To make it slightly more user friendly, I created a chainlit app following the same process. You can run **chainlit run ask.py** from the root directory to open up a browser and try it out! 

However, sometimes the model may generate gibberish. Hopefully it can be improved when more tunings (either through prompting, or hyper parameter setting, or chunking rules) are performed.

### Final thoughts

### The choice of chains
The chat agent was built with RetrievalQA chain from langchain.chain. I have also experimented with ConversationalRetrievalChain because I wanted to explicitly control how the agent utilizes chat history. However, the generated results seem to be worse with ConversationalRetrievalChain for the initial question as well as follow-ups when context is appended with chat history. Using RetrievalQA chain interactively did not lead to a drastic decrease in answer quality with follow-ups (well, it might have, but the follow-ups that I came up with were somewhat independent from the previous question, as the questions mostly have separate answers from the knowledge index anyways). So the choice of chains was relatively arbituary and the behavior should be evaluated with more thought out questions.

### Prompt design
It was quite surprising to me since a simple prompt that describes the role of the agent, and the task with a template can already achieve a decent response quality. However, before adding the last sentence in the prompt template ("Make sure to use complete sentence to answer the question.") the model would struggle with slightly more complicated questions. It would be interesting to see how the answer might change in a more systematic evaluation on prompt design.

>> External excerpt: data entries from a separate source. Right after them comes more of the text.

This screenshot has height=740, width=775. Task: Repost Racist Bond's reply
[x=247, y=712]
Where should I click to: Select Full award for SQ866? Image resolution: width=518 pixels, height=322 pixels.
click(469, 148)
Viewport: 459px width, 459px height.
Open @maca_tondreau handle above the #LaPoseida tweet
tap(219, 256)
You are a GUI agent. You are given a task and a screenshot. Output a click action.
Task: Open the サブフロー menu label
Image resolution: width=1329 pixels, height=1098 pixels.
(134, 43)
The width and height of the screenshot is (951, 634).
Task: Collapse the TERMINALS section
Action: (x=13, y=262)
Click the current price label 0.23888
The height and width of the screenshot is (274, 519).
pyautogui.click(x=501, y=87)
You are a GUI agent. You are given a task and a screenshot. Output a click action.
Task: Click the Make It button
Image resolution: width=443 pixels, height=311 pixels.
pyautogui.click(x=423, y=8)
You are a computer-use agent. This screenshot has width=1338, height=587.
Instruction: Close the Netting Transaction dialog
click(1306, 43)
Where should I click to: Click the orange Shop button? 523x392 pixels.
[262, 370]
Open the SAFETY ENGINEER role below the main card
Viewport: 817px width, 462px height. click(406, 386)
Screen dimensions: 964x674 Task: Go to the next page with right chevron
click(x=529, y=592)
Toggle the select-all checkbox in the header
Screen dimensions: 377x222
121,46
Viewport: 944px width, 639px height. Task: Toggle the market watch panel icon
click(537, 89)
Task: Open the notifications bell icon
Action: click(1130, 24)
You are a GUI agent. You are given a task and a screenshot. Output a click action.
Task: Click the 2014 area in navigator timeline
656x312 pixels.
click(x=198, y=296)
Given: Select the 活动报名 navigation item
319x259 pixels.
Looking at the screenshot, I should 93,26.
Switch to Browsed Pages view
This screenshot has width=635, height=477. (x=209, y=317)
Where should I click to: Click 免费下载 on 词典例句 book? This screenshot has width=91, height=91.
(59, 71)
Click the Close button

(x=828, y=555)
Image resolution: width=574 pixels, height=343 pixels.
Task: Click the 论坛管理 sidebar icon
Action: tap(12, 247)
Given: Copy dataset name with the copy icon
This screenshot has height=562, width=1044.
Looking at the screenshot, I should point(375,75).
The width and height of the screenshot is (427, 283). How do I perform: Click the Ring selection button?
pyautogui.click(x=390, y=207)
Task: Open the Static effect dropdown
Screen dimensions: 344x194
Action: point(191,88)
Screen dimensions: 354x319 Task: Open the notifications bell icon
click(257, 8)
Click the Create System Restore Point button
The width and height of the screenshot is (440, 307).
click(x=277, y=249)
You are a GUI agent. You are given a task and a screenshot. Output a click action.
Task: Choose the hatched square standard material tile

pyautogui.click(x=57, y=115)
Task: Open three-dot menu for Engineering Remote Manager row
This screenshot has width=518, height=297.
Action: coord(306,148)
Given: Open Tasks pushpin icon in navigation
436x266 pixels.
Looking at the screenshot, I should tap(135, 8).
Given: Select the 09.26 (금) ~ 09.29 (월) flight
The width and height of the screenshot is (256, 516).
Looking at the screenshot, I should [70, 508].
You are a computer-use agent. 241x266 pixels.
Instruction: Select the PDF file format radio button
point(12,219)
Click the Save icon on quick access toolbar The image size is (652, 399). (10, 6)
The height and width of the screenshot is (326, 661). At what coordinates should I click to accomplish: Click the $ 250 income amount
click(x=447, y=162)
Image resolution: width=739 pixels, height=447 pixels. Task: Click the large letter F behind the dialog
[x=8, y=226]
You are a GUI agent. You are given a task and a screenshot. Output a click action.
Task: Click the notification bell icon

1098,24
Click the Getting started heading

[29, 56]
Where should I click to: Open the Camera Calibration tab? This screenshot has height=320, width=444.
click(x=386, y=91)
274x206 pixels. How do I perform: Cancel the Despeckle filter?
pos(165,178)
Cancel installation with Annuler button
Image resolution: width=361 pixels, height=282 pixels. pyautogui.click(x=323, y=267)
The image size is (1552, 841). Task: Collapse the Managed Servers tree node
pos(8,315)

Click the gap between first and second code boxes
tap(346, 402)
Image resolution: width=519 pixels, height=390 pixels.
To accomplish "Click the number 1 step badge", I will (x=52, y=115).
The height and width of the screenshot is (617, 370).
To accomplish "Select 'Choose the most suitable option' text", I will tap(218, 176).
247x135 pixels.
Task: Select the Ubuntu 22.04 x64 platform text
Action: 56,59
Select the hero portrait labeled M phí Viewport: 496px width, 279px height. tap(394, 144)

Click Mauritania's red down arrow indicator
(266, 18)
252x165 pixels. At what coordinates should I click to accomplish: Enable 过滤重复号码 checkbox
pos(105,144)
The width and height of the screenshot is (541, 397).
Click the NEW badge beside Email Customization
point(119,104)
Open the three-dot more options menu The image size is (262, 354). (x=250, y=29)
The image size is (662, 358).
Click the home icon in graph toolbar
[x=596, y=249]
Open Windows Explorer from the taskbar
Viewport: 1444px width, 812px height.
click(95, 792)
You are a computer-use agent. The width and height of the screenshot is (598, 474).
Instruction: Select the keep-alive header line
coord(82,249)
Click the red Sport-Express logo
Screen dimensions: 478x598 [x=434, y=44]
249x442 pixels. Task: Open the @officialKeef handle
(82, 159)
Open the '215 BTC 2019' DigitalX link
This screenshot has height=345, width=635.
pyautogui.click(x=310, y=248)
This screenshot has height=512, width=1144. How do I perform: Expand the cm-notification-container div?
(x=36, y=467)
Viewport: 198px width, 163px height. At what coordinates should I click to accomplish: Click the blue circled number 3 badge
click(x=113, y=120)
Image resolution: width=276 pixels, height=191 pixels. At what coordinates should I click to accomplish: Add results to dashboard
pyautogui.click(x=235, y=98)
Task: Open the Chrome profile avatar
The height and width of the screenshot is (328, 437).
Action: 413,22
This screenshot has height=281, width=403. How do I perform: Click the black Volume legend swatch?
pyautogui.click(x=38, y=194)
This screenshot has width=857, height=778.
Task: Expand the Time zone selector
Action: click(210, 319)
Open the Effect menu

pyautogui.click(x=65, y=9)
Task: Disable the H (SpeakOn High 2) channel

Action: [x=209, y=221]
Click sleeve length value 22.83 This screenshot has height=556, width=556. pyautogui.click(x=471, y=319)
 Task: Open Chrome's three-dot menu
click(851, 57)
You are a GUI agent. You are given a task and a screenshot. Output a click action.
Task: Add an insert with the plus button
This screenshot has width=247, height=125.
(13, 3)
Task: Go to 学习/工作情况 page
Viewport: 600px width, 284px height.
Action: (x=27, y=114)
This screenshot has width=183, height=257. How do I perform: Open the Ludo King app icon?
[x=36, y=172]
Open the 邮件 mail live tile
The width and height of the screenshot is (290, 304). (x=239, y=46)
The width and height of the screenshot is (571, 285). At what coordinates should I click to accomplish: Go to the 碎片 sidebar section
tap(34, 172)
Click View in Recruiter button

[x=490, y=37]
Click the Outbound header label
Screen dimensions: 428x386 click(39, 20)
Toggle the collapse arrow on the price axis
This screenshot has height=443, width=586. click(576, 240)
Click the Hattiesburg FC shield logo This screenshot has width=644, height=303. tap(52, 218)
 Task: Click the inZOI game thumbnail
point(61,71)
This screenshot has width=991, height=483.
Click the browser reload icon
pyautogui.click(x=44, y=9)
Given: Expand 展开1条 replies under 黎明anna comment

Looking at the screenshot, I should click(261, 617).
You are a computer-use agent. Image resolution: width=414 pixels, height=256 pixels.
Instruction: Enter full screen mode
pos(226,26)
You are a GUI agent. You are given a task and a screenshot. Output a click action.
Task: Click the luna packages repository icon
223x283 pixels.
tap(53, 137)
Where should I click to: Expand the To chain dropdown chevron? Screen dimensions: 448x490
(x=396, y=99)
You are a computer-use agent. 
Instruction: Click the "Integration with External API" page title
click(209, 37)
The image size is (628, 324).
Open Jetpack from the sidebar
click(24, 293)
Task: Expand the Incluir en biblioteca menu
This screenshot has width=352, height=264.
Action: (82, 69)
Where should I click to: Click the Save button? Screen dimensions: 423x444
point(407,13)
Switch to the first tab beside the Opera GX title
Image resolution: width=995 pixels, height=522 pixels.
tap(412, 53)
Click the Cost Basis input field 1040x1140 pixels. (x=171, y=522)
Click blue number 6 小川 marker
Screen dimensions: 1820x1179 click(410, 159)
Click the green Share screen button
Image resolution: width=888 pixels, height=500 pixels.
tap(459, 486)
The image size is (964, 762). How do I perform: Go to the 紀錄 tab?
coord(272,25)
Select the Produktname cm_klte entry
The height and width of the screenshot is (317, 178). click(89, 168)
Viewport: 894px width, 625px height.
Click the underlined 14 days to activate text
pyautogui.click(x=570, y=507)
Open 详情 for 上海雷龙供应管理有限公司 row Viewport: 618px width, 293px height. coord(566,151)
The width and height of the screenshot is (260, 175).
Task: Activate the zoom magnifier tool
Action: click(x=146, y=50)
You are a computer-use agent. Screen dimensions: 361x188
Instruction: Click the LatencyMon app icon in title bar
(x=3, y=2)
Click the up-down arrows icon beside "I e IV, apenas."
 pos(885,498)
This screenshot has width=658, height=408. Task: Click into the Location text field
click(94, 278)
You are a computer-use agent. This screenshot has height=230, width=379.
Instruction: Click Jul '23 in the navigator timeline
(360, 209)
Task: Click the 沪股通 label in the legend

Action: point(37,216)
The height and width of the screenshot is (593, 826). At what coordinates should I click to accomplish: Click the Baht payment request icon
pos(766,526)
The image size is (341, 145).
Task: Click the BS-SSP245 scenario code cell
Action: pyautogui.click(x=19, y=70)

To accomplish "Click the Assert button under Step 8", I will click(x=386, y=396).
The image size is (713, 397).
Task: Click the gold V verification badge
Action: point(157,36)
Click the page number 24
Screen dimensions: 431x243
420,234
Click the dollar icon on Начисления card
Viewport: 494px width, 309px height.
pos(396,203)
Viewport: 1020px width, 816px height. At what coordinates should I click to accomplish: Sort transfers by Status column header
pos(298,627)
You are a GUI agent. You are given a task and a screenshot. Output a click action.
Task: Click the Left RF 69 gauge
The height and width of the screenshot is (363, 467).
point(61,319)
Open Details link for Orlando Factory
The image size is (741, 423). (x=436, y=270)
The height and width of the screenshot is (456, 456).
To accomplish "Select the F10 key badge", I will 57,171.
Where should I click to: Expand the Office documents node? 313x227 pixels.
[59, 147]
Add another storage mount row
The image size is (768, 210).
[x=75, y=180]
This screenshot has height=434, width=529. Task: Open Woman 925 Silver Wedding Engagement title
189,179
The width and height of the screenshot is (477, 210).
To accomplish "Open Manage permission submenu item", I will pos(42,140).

### Effect of chunking rule
The most dramatic effect on model performance was from how chunking was performed. Slightly shorter chunks with relatively more overlap seems to have improved the generation quality the most. This might be due to the limit of context length for smaller models that I can run locally, and how the input documents are generally structured.

Overall, there is still a lot can be done to understand the behavior of this simple llm-based agent. The room for improvement is likely to be pretty big.